In 1700, the town of Truro, Massachusetts, nine miles east of Race Point and the tip of Cape Cod, began its history under a different name—one it easily earned: “Dangerfield.” Even in calm weather, fishermen could suddenly find upon approaching land such a swell breaking that they dared not attempt to come ashore.

Lighthouse in 1859 with head keeper’s dwelling to the left (north) of the tower, and the assistants duplex east of the tower.
Photograph courtesy National Archives
“I found that it would not do to speak of shipwrecks in the area, for almost every family had lost someone at sea,” Henry David Thoreau would later write about Truro in the December 1864 issue of Atlantic Monthly. “‘Who lives in that house?’ I inquired. ‘Three widows,’ was the reply. The stranger and the inhabitant view the shore with very different eyes. The former may have come to see and admire the ocean in a storm; but the latter looks on it as the scene where his nearest relatives were wrecked.”

Blindingly dense summer fogs lasting till midday that turn (in Thoreau’s words) “one’s beard into a wet napkin about the throat” provide conditions that to this day challenge even the most experienced mariner.

The letter Reverend James Freemen wrote petitioning for a lighthouse near Truro stated that in 1794 more vessels were wrecked on the east shore of Truro than in all of Cape Cod.

None other than President George Washington signed the bill on May 17, 1796, approving $8,000 for the construction of Cape Cod’s first lighthouse, Highland Light. Only the seventh to be constructed by the U.S. Government, it was situated on ten acres on the Highlands of North Truro and was usually the first light seen when approaching the entrance of Massachusetts Bay from Europe. Although Highland Lighthouse is officially known as Cape Cod Lighthouse, it remains “Highland” to locals.
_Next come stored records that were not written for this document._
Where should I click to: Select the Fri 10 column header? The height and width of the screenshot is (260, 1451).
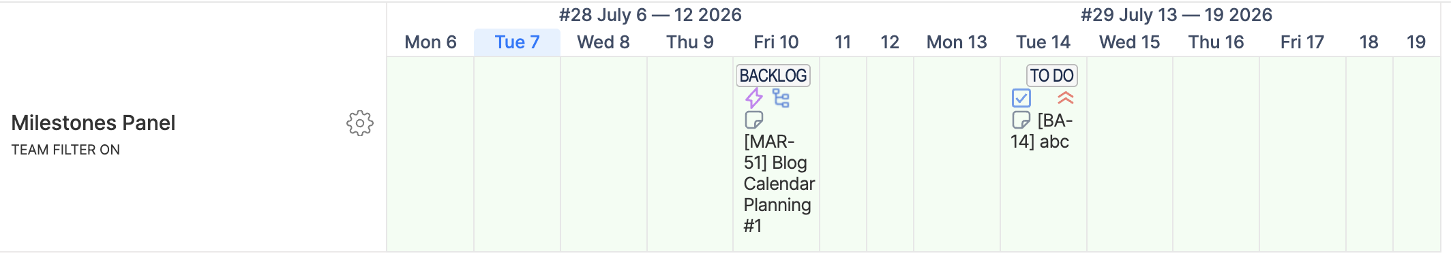tap(776, 42)
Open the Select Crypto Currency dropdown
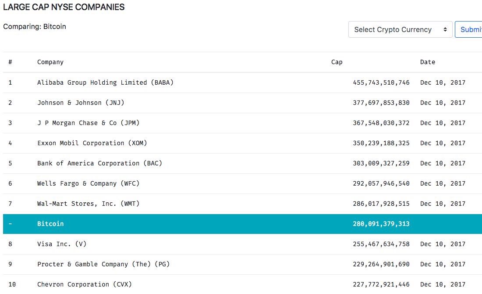The width and height of the screenshot is (482, 294). click(x=400, y=29)
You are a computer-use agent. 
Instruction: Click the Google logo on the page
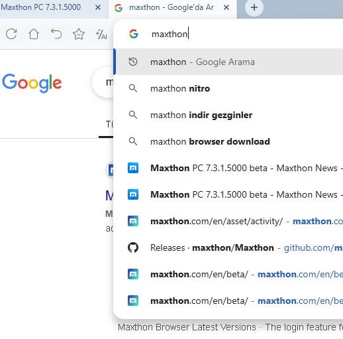(x=32, y=83)
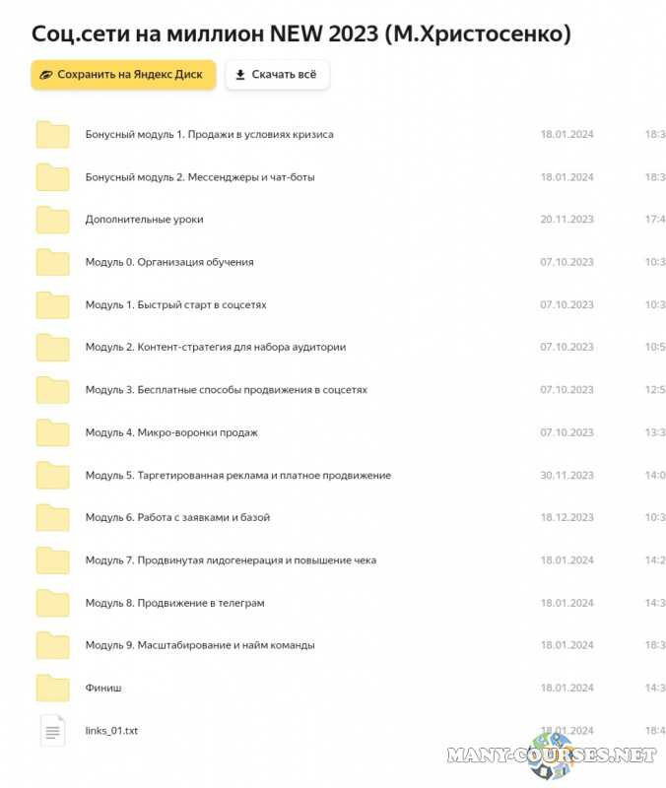Open Модуль 6. Работа с заявками и базой
This screenshot has width=666, height=788.
177,517
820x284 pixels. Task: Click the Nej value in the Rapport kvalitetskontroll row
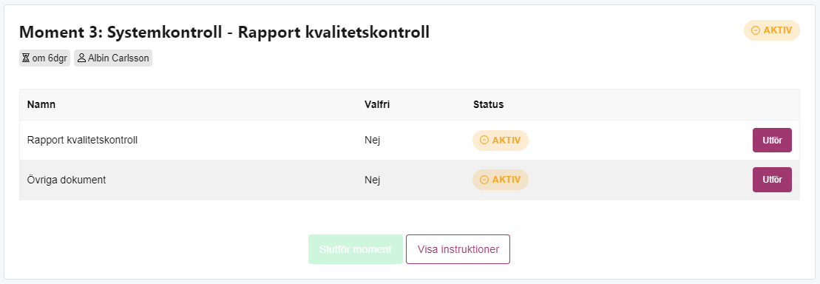point(372,141)
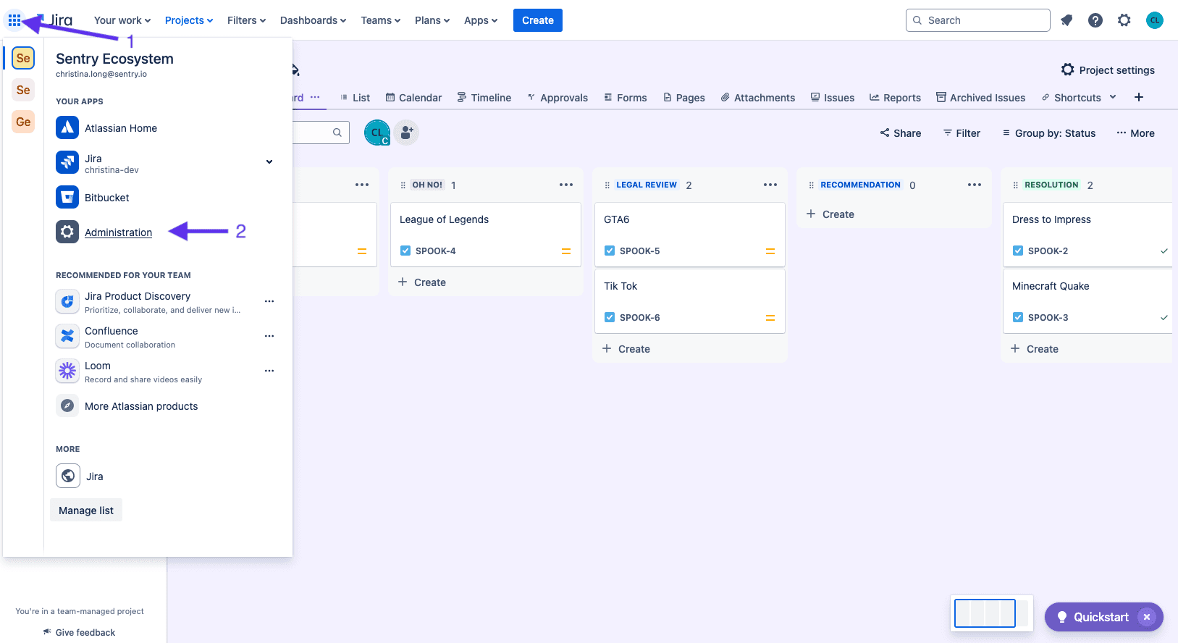The height and width of the screenshot is (643, 1178).
Task: Click the SPOOK-4 task type checkbox
Action: 405,251
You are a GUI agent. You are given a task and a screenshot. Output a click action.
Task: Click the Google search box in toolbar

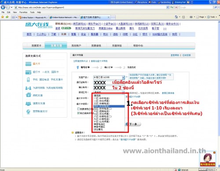coord(196,7)
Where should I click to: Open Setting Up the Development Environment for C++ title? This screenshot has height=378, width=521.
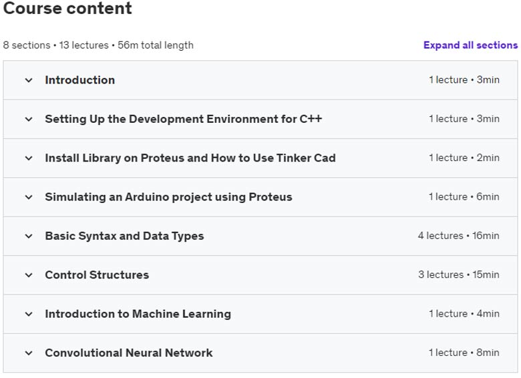point(184,119)
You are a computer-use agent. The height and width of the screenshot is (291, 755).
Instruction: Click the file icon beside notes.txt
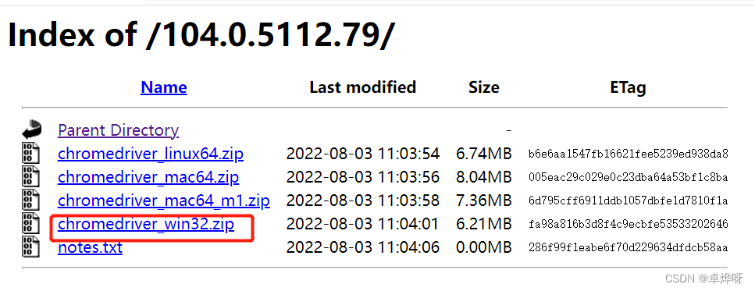pos(30,247)
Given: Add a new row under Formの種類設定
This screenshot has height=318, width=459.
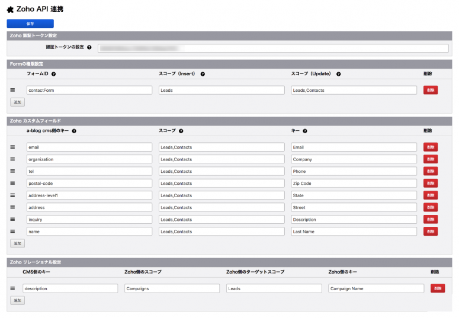Looking at the screenshot, I should pos(17,102).
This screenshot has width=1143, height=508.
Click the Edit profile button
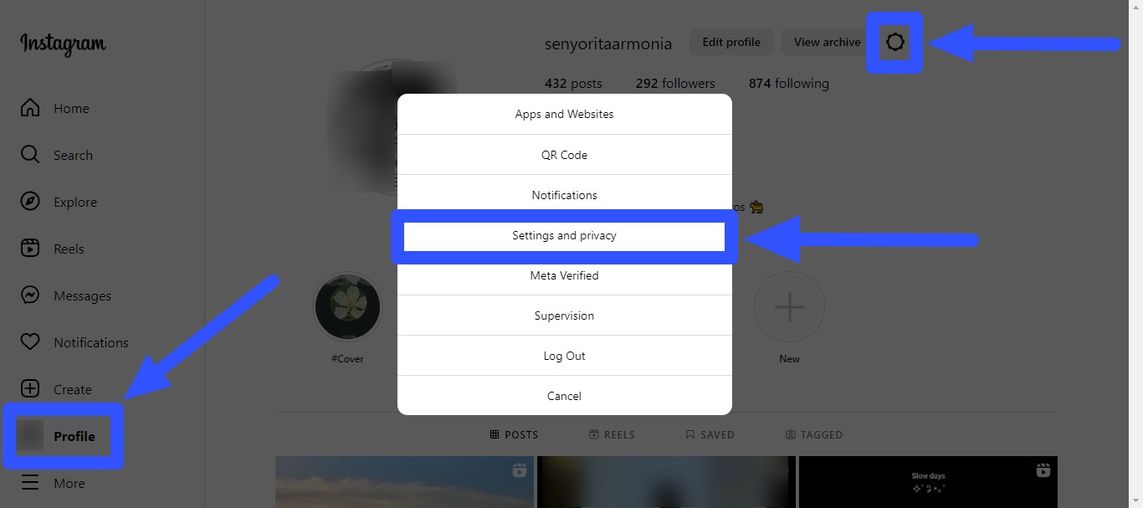[x=730, y=41]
The lighthouse parcel was purchased from Isaac Small, who would become its first keeper, for $110: $100 for the land and $10 for the right of way, which still exists as Lighthouse Road. The light’s forty-five-foot-tall, wooden, octagonal tower with a lantern six feet in diameter and eight-feet-tall was placed on a stone base, 500 feet back from precipitous bluffs. A twenty-five by twenty-seven foot, single-story keeper’s house stood near the tower, along with an oil vault, a well, and a small barn. Keeper Small received an annual salary of $150.

The nation’s first eclipser was installed in the lantern room to differentiate Highland Light from others on the way to Boston, but delays in receiving it pushed the inaugural illumination back to January 15, 1798. With a focal plane of 180 feet above the sea, the light, with its array of lamps and reflectors, had the potential to be seen up to twenty-four miles, but the haze that often hung over the cape reduced the light’s visibility. Sperm whale oil was initially used in the light, but the fuel was later changed to lard.

As with many other lighthouses, there were severe structural issues with the tower, and, on top of that, the eclipser did not function properly. Small’s repeated complaints that the house and tower were disintegrating cost him his position in 1812. However, he won a victory of sorts in that plans were made to correct the problems that same year.

When inspector Lieutenant Edward W. Carpender showed up unexpectedly a few minutes before sundown on November 1, 1838, an “alarmed” keeper rushed to set things in order. Despite the keeper’s “hasty rub-up,” few of the lamps were trimmed, the chimneys were not cleaned properly, the reflectors were unburnished, and the glass of the lantern was smoked.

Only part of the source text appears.